### DATA TO PROCESS

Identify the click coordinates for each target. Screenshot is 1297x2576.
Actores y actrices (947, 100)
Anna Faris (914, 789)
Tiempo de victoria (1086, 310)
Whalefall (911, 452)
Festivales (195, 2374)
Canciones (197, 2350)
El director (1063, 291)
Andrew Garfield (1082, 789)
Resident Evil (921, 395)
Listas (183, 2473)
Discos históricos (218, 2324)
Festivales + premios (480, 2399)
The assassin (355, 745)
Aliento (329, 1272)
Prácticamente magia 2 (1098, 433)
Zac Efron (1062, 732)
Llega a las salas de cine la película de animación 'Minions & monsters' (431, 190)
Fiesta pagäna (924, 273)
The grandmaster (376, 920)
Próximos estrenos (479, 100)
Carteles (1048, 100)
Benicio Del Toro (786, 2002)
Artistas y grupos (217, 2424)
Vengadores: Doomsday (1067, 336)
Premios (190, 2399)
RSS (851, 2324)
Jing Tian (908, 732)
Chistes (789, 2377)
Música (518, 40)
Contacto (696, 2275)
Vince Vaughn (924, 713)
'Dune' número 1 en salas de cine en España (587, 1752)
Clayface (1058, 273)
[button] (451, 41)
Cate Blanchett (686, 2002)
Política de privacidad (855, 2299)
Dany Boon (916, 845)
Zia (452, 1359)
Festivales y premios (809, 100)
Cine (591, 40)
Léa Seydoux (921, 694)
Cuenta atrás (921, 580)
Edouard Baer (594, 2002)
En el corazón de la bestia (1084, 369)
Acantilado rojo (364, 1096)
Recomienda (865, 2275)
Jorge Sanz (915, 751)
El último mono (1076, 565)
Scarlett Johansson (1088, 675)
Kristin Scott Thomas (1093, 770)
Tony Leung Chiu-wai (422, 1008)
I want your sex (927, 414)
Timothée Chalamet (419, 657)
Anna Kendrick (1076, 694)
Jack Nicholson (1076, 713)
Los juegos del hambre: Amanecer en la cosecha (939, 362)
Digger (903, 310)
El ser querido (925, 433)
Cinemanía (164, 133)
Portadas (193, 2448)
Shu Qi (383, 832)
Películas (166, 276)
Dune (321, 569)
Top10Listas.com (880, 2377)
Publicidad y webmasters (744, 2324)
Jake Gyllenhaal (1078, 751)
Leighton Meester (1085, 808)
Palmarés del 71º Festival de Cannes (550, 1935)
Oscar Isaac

######

> _TASK STATEMENT_:
Retype each line above exactly as written.

> _WRITTEN ANSWER_:
Identify the click coordinates for each target. Screenshot is 1297x2576.
Actores y actrices (947, 100)
Anna Faris (914, 789)
Tiempo de victoria (1086, 310)
Whalefall (911, 452)
Festivales (195, 2374)
Canciones (197, 2350)
El director (1063, 291)
Andrew Garfield (1082, 789)
Resident Evil (921, 395)
Listas (183, 2473)
Discos históricos (218, 2324)
Festivales + premios (480, 2399)
The assassin (355, 745)
Aliento (329, 1272)
Prácticamente magia 2 (1098, 433)
Zac Efron (1062, 732)
Llega a las salas de cine la película de animación 'Minions & monsters' (431, 190)
Fiesta pagäna (924, 273)
The grandmaster (376, 920)
Próximos estrenos (479, 100)
Carteles (1048, 100)
Benicio Del Toro (786, 2002)
Artistas y grupos (217, 2424)
Vengadores: Doomsday (1067, 336)
Premios (190, 2399)
RSS (851, 2324)
Jing Tian (908, 732)
Chistes (789, 2377)
Música (518, 40)
Contacto (696, 2275)
Vince Vaughn (924, 713)
'Dune' número 1 en salas de cine en España (587, 1752)
Clayface (1058, 273)
[button] (451, 41)
Cate Blanchett (686, 2002)
Política de privacidad (855, 2299)
Dany Boon (916, 845)
Zia (452, 1359)
Festivales y premios (809, 100)
Cine (591, 40)
Léa Seydoux (921, 694)
Cuenta atrás (921, 580)
Edouard Baer (594, 2002)
En el corazón de la bestia (1084, 369)
Acantilado rojo (364, 1096)
Recomienda (865, 2275)
Jorge Sanz (915, 751)
El último mono (1076, 565)
Scarlett Johansson (1088, 675)
Kristin Scott Thomas (1093, 770)
Tony Leung Chiu-wai (422, 1008)
I want your sex (927, 414)
Timothée Chalamet (419, 657)
Anna Kendrick (1076, 694)
Jack Nicholson (1076, 713)
Los juegos del hambre: Amanecer en la cosecha (939, 362)
Digger (903, 310)
El ser querido (925, 433)
Cinemanía (164, 133)
Portadas (193, 2448)
Shu Qi (383, 832)
Películas (166, 276)
Dune (321, 569)
Top10Listas.com (880, 2377)
Publicidad y webmasters (744, 2324)
Jake Gyllenhaal (1078, 751)
Leighton Meester (1085, 808)
Palmarés del 71º Festival de Cannes (550, 1935)
Oscar Isaac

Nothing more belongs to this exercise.